◆ PROVIDED MATERIAL
··········
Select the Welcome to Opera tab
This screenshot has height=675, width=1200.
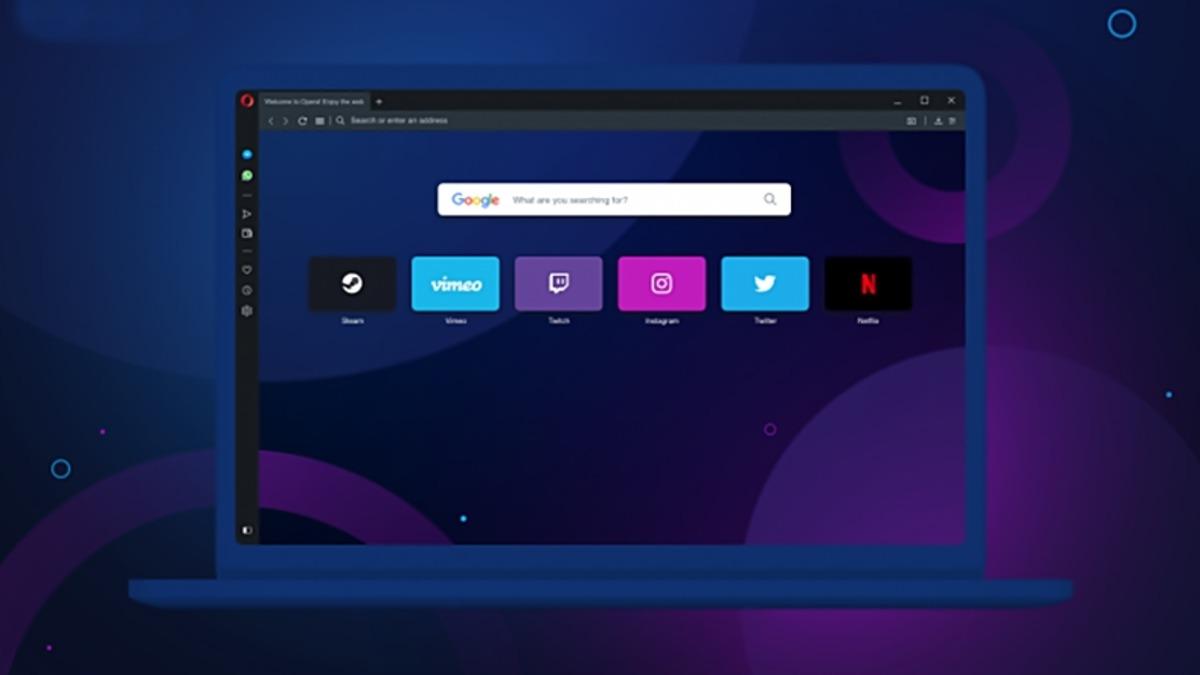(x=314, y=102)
··········
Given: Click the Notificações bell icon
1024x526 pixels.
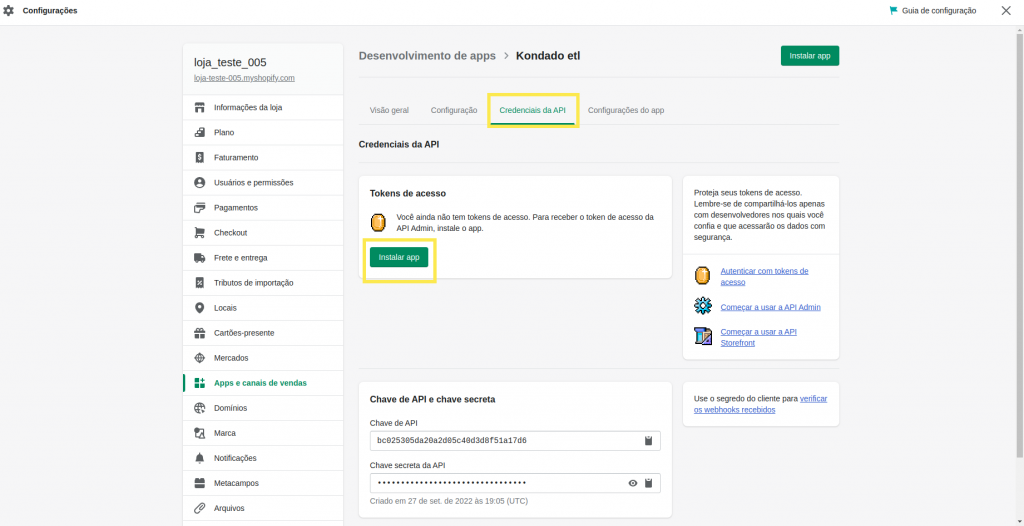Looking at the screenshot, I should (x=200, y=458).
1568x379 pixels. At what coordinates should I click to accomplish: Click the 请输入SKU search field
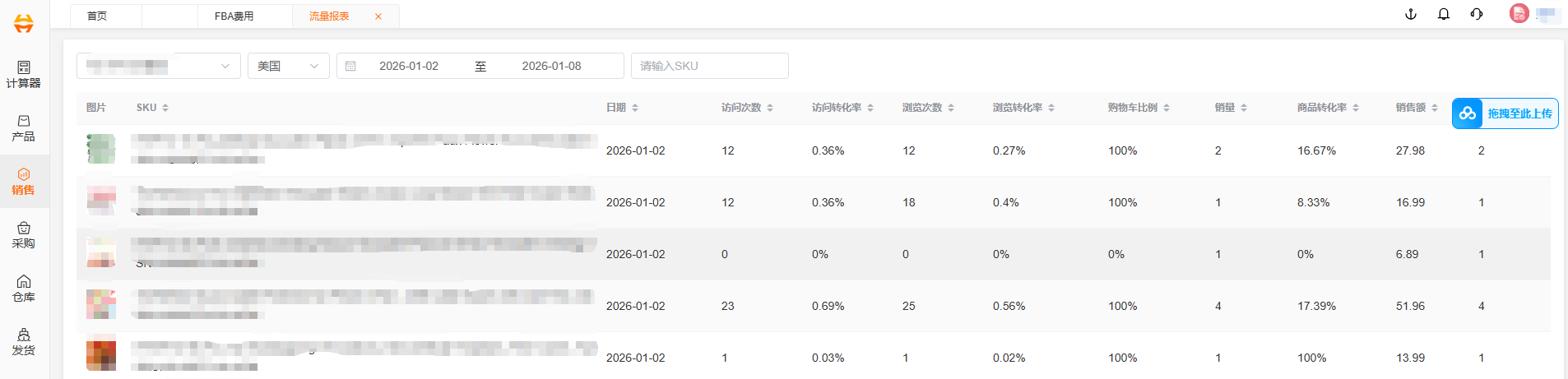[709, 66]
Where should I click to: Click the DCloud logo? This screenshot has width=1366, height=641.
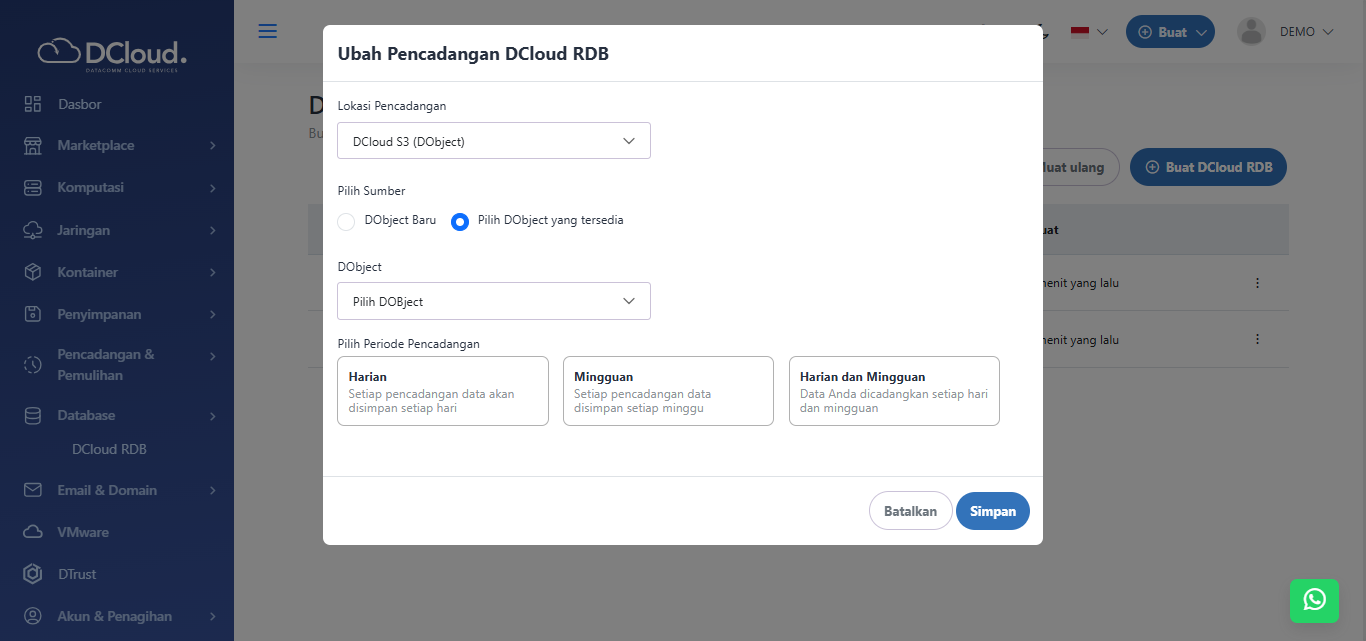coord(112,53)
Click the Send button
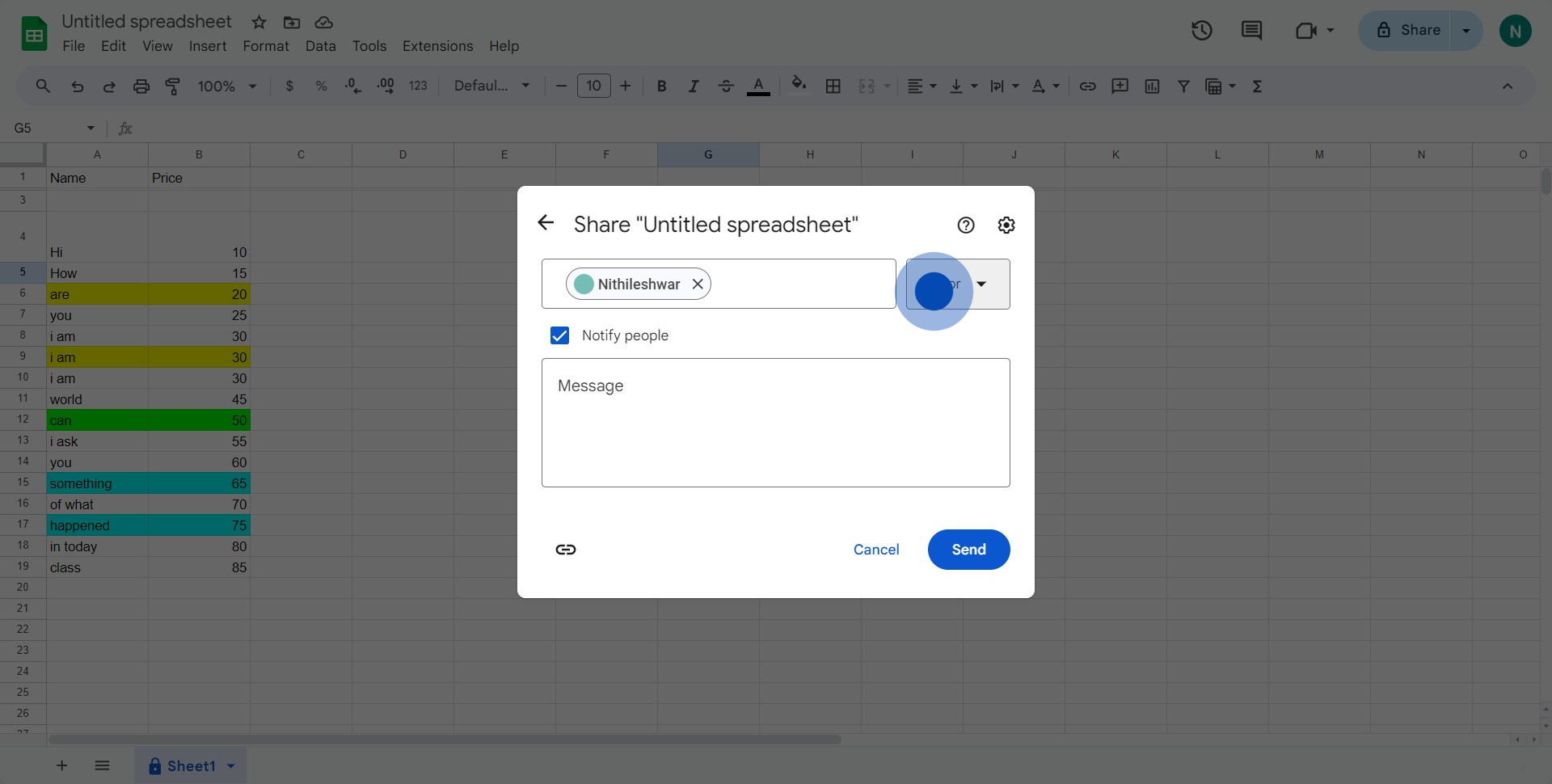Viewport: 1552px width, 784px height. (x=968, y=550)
··········
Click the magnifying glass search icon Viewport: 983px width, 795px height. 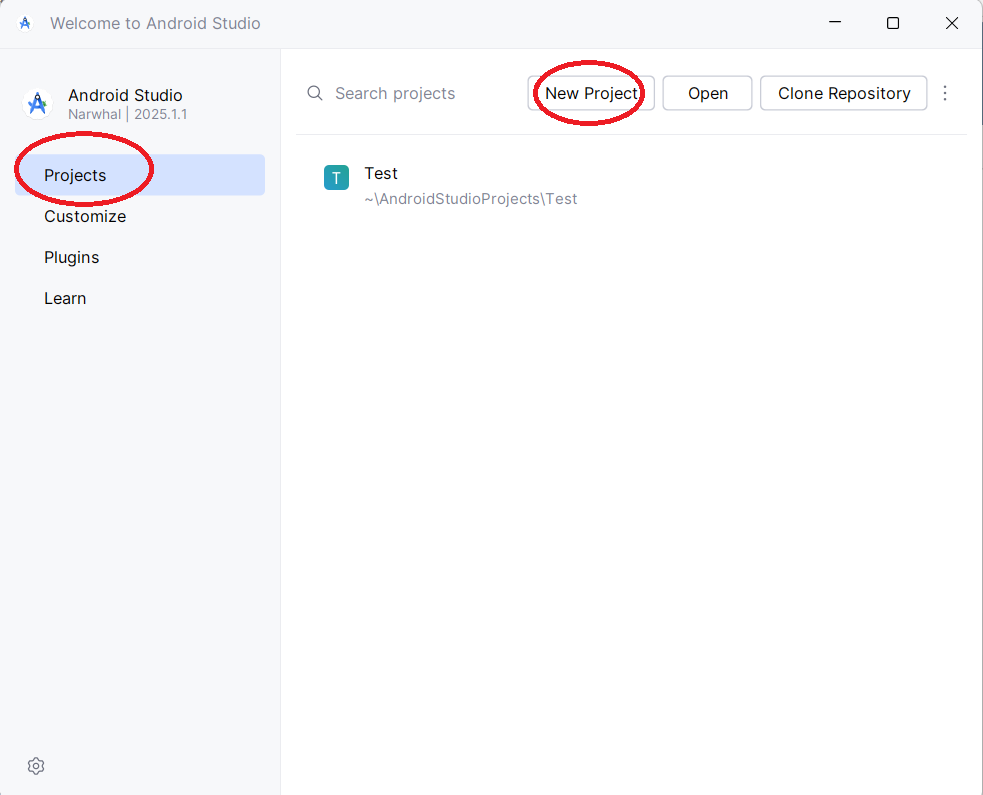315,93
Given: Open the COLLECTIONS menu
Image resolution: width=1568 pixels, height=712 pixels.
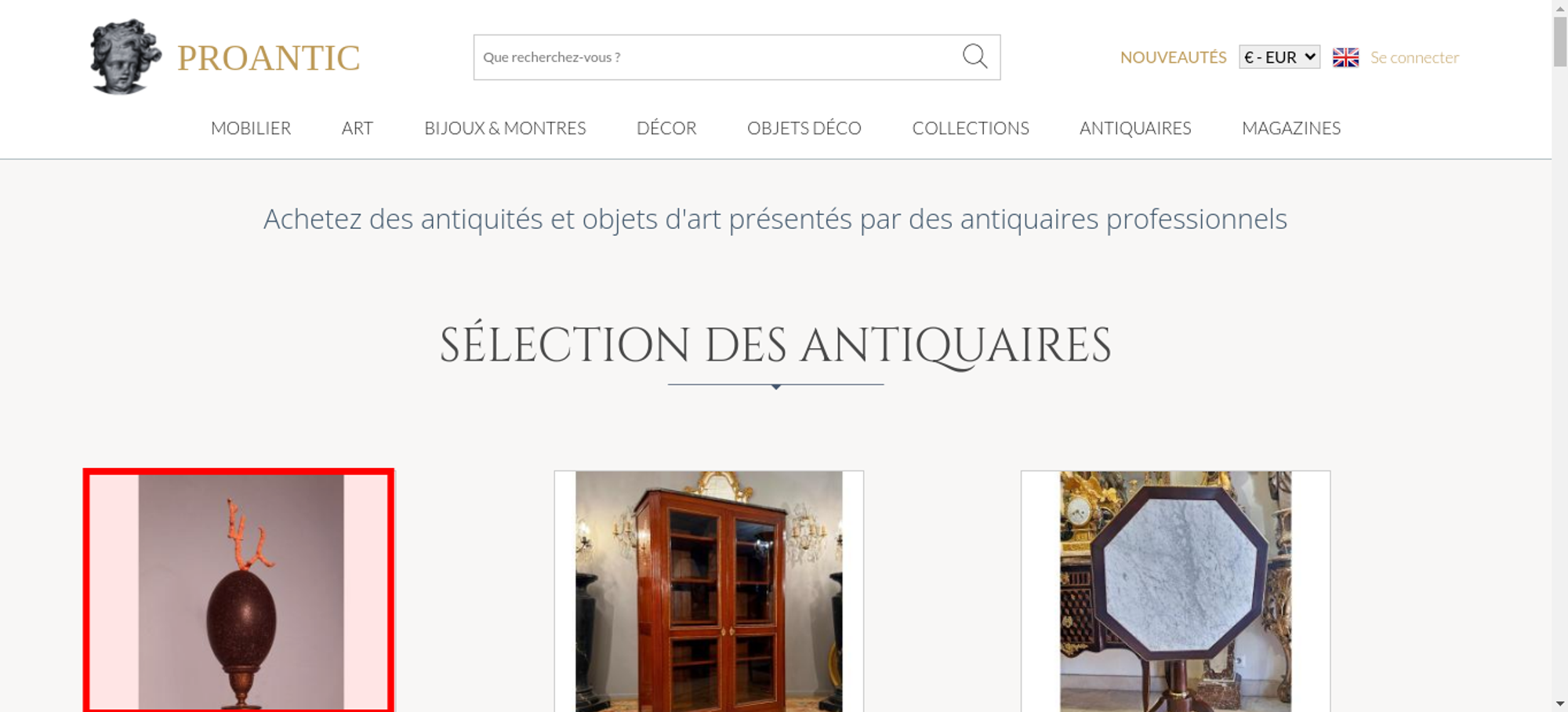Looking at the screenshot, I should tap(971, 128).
··········
◆ PROMPT
Looking at the listing above, how many of its lines contain "Given"? Say only the number.

◆ RESPONSE BOX
2